Interdisciplinary Master’s Program on Resource Efficient Cities
Since 2015, five member universities have joined forces to develop an interdisciplinary master course of studies within CNRD on the topic of “Resource Efficient Cities”. In a deliberate sequence of international workshops of the partners involved, the job market demand and graduate profiles were defined, their necessary competencies compiled, and the curriculum and master’s modules’ content and respective didactics jointly developed. Ultimately, this led to the first accreditation of the program at Ain Shams University (ASU) in Egypt. In 2017, the first 17 students took up their studies in the “Interdisciplinary Master’s Program on Resource Efficient Cities” (IMaREC). This is a novelty in two respects: firstly, it is the first master’s program that CNRD partners from Kenya, Indonesia, Mexico, Egypt, and Germany jointly launched. Secondly, it is one of only two interdisciplinary study programs in Egypt, both at the Faculty of Engineering at ASU, for which even the Egyptian national higher education regulations had to be reformed to accommodate the new format.

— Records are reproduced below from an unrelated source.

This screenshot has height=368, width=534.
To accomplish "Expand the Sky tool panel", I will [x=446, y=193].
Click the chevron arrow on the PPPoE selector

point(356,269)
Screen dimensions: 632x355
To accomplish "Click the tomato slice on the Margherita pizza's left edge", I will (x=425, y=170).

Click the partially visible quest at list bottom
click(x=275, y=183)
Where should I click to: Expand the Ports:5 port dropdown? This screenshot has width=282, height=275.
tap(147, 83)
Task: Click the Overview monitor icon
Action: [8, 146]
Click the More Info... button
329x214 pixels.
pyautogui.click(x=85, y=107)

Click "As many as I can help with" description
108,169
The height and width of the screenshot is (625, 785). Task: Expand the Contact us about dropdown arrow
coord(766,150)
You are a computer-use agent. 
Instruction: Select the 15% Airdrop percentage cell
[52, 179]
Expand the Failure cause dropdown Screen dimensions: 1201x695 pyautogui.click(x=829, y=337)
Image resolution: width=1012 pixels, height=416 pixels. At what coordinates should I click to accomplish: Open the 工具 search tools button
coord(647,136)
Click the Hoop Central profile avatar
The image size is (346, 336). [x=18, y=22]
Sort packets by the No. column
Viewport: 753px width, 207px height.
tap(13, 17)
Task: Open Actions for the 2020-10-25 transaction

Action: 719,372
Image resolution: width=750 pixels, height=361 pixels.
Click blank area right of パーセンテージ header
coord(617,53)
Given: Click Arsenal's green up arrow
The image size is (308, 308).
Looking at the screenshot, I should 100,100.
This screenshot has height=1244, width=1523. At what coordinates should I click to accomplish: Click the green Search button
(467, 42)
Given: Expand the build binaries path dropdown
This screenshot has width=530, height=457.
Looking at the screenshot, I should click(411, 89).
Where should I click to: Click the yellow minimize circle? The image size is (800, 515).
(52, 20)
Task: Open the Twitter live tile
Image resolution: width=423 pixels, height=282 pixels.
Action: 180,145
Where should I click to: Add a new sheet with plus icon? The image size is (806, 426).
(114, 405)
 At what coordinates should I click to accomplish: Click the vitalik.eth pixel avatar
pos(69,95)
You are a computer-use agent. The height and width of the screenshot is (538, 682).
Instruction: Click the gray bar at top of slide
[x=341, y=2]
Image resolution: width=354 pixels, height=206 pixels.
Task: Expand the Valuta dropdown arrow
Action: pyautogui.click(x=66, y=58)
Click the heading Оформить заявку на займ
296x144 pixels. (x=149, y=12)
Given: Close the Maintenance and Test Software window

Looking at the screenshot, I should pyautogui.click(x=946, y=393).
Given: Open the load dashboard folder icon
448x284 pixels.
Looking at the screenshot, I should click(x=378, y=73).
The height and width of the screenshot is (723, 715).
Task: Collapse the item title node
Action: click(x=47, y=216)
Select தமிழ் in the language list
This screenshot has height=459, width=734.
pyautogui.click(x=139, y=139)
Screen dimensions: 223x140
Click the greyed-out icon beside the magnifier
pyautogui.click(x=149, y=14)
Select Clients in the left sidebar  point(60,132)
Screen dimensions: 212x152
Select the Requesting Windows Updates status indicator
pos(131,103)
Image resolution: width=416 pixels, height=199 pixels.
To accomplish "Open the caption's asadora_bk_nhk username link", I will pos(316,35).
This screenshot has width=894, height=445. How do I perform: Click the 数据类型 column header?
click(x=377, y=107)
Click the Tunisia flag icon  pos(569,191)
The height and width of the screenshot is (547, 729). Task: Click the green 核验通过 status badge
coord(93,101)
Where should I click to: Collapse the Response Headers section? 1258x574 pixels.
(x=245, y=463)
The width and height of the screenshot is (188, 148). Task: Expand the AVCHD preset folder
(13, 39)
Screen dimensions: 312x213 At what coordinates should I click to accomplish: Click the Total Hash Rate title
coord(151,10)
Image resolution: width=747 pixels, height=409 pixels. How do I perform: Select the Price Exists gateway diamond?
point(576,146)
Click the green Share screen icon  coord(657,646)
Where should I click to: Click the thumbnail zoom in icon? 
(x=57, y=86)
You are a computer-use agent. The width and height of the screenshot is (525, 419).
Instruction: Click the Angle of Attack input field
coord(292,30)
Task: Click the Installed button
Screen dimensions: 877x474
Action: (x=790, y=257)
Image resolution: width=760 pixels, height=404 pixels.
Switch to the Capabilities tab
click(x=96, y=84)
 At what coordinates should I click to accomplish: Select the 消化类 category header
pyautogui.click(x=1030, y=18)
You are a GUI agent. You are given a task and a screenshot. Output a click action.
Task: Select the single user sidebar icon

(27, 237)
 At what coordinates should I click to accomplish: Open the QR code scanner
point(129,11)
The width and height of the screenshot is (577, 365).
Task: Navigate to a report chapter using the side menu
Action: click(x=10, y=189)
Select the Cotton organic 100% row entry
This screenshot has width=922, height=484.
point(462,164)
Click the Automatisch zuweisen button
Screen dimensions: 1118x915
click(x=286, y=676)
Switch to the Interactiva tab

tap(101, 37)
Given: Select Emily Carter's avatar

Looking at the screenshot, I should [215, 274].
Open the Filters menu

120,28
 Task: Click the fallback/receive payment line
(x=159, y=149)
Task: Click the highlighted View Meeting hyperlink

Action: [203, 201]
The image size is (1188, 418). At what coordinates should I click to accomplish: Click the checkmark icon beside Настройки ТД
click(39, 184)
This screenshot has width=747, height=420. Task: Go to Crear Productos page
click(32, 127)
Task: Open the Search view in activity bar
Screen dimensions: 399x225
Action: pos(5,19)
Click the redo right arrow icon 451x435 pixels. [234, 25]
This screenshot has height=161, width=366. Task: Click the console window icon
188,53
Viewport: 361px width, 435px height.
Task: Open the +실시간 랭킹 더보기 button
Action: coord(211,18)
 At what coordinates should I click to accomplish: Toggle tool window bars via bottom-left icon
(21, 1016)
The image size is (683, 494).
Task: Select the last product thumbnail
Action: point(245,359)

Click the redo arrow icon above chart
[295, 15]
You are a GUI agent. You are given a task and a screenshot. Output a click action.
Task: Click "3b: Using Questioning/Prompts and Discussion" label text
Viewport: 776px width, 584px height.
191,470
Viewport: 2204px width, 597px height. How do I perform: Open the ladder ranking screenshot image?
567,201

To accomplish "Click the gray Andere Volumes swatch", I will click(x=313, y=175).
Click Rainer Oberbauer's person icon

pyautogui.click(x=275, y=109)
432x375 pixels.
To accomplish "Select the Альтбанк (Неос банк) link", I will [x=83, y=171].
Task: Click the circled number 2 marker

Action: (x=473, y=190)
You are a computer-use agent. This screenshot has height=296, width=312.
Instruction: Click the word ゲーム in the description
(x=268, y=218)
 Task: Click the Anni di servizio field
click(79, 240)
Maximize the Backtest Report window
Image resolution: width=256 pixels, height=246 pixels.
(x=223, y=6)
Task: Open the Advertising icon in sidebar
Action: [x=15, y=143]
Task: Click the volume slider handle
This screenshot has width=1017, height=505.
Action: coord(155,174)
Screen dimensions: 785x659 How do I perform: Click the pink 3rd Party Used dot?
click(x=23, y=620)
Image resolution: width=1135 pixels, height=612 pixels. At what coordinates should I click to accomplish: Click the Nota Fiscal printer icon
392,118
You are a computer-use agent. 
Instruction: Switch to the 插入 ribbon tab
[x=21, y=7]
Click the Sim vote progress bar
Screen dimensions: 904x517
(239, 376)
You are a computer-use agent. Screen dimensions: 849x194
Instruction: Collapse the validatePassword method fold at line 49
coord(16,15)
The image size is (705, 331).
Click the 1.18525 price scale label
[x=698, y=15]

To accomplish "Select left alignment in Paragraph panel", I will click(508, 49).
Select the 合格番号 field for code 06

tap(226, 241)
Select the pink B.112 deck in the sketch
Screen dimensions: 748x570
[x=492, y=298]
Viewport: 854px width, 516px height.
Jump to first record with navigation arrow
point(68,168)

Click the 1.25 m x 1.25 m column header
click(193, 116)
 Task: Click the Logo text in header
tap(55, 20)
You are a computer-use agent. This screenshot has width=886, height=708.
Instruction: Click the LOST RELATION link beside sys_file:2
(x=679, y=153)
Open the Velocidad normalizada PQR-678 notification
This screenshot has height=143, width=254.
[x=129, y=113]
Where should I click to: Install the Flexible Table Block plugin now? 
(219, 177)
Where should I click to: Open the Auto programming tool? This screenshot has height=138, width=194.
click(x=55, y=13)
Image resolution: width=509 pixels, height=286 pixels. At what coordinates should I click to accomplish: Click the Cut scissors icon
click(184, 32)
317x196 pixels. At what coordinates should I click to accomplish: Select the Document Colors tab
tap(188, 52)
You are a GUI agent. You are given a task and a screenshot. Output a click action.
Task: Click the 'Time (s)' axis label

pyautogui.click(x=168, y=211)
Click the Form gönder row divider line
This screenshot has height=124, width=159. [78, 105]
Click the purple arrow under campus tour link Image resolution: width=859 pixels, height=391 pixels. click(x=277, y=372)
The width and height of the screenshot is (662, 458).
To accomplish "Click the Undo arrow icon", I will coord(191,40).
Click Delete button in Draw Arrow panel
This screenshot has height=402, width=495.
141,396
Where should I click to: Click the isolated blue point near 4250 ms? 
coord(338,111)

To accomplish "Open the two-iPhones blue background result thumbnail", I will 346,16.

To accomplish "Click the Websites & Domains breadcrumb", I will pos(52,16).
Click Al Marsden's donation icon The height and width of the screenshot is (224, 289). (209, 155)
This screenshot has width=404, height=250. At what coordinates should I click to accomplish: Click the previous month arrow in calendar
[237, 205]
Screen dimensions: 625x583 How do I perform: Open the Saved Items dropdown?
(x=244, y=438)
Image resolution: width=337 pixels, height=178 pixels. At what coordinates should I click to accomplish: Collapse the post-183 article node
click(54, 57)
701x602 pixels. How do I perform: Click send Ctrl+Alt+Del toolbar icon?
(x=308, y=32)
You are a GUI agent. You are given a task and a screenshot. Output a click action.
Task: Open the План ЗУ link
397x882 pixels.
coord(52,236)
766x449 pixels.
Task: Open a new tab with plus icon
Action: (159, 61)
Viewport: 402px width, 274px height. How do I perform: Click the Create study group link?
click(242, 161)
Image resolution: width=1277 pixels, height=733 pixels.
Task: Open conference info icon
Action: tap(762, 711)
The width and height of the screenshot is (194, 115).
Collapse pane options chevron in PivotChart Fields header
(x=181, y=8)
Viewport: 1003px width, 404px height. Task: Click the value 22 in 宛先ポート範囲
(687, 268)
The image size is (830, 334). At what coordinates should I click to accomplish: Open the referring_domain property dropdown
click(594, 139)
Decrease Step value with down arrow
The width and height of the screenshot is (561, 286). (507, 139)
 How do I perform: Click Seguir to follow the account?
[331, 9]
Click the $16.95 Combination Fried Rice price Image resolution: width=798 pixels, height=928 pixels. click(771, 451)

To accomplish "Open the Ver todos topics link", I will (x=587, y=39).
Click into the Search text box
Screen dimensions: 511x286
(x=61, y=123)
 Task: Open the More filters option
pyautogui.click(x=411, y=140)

- Contribute to the recognition of the role of urban resource efficiency for social equity, environmental protection, and the overall sustainability of the city system.
- Equip graduates from different disciplinary backgrounds with the required knowledge and skills to deal with pressing challenges in cities from a deliberate and integrated approach to the city as a system.
- Provide knowledge to utilize and manage cities’ resource efficiency to balance environmental and social challenges with future demands.
- Provide insight into patterns of user demands and behavior and how they affect the technology-environment interaction in the energy, water, food, waste, traffic, and building sectors and thus the urban metabolism at large.
- Identify cross-sectoral efficiencies in the expanded nexus debate over energy, water, food, waste, and other sectors.
- Support the local production potentials for natural resources.
- Distinguish simulation and modeling techniques as well as information technologies.
Many cities of the global south suffer from pressing key challenges such as continuous population growth, severe energy crisis, water poverty issues, inadequate urban mobility, inefficient waste management, social disparity and inequality, and increasing levels of pollution. Education and research respond to such challenges mostly by disciplinary approaches seeking technical or socio-economic solutions, but often lack a deliberate and integrated approach to the city as a system. Therefore, IMaREC targets these challenges from an integrated view of engineering, social sciences, economics, and governance. Here, resource efficiency and sustainable consumption and production patterns are key aspects – tackling energy, water, transportation systems, food supply, urban design, resilience, and much more. The program is designed to enable graduates to contribute in interdisciplinary teams to the planning and management of cities towards efficiency, resilience, and social inclusion. In terms of didactics, IMaREC adopts active learning approaches such as Problem-based Learning (PBL) and Enquiry-based Learning (EBL), innovatively applying student-centered learning principles.